METHODS: 18 in-depth semi-structured interviews were conducted, 12 marriages of Japanese man and Korean woman, and 6 unions of Korean man and Japanese woman. Snowball sampling was used for participant recruitment. Interviews took place in Kyushu, Japan during the period between April 11 and July 18, 2017 and were conducted in Korean, English or through a Japanese translator. The interviews elicited participants’ life history narratives which provided empirical material for exploring how colonial and post-colonial experiences between two nations are encountered and negotiated in their daily life. Interviews were transcribed verbatim and coded thematically.

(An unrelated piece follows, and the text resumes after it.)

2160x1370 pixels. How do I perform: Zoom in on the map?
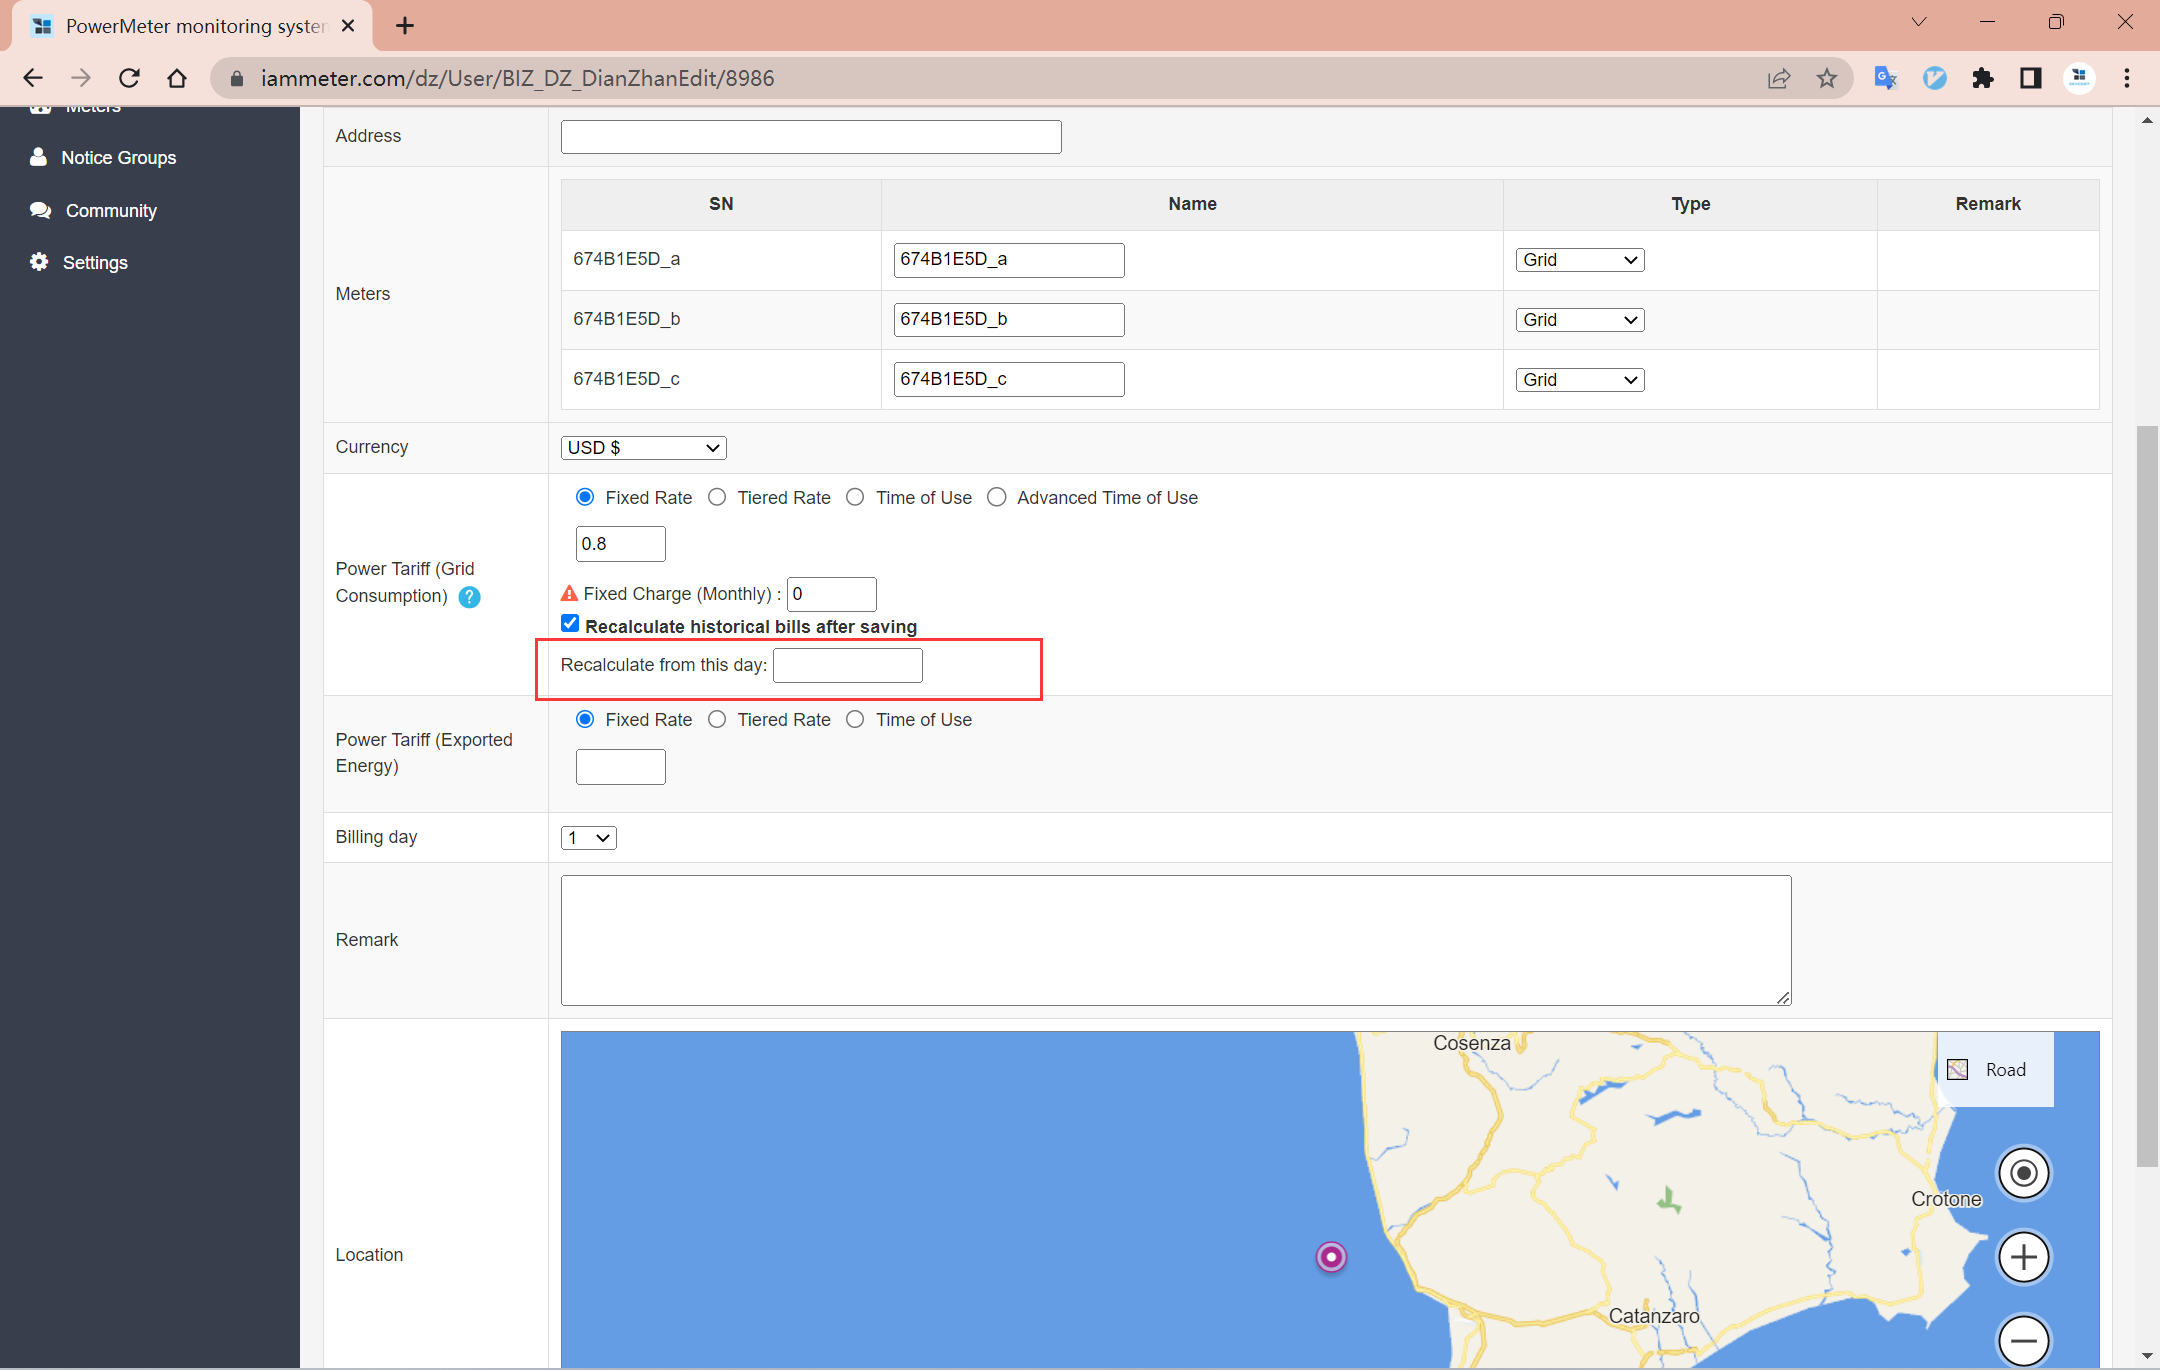pos(2023,1257)
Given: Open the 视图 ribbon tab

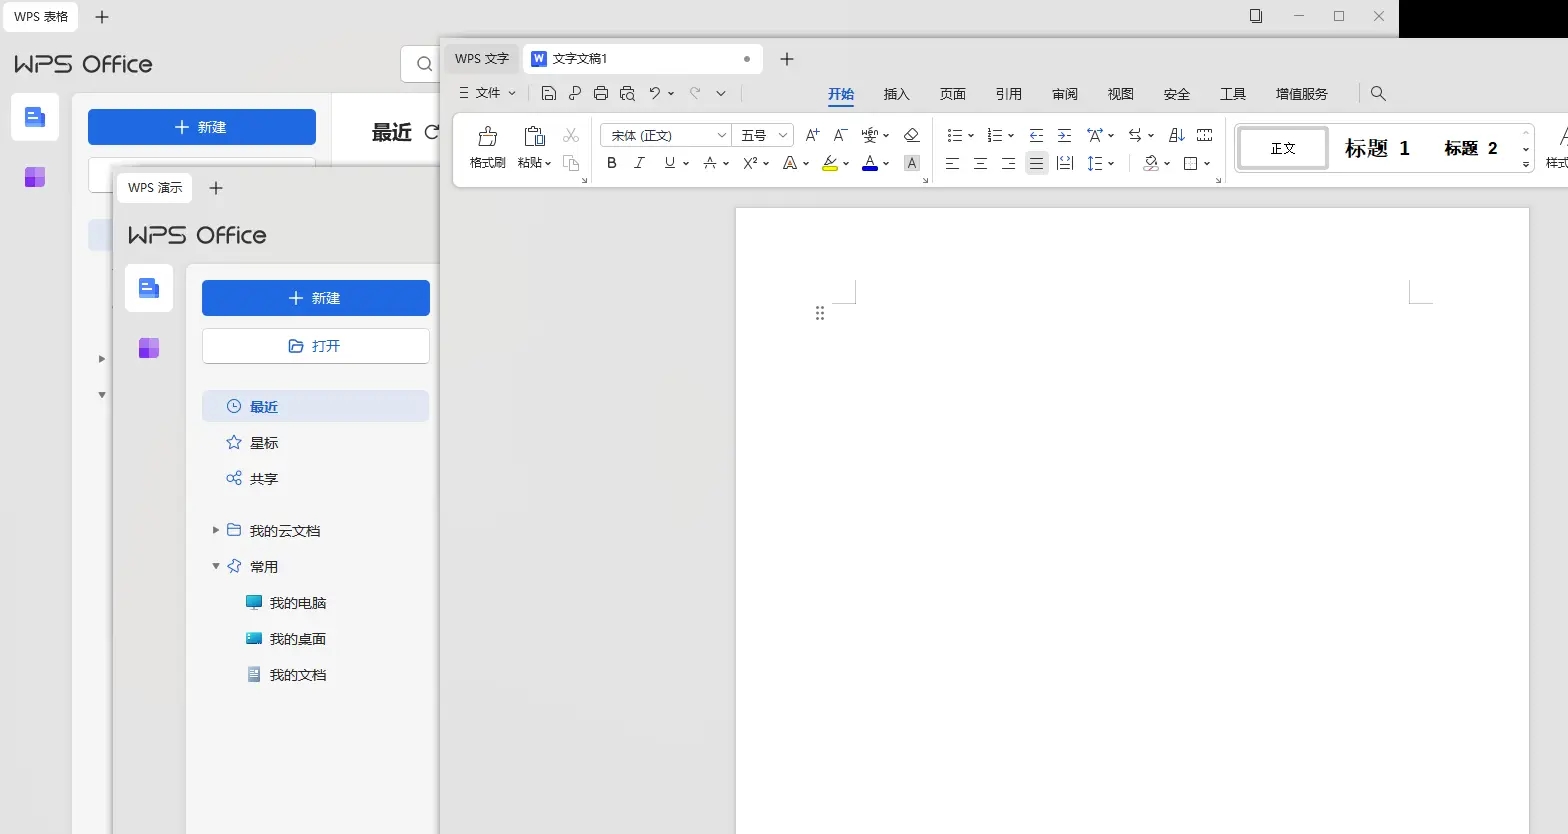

FINDINGS: First of all, this study testifies to the highly contested nature of border crossing and place-making of Korean-Japanese transnational families as their present experiences are embedded in historical experiences and are shaped by the past. Lingering colonial memories, lived and reimagined, influence both sides of the divide (colonizer and colonized) in power relations as indicated by familial (in)acceptance of the union. Second, Korean immigrant spouses cope with situations of “othering” by choosing strategic (in)visibility in terms of choice of family names for their children, language to be spoken at different situations, and holding dual citizenships. Third, this study found that fluid identities such as ‘citizen of heaven’, ‘global citizen’ and acquiring passports from both countries for children were ways to withhold or defer loyalties to either country at the potential risk of discrimination and marginalization.
CONCLUSION AND IMPLICATIONS:
Findings highlight the influence of accumulated colonial and post-colonial experiences that still shape the daily life of the Japanese-Korean transnational families in Japan. It shows the importance of understanding multiple factors that shape life experiences of transnational families and the historical experiences are one of those easy to overlook but to be explored in order to provide culturally sensitive interventions for them.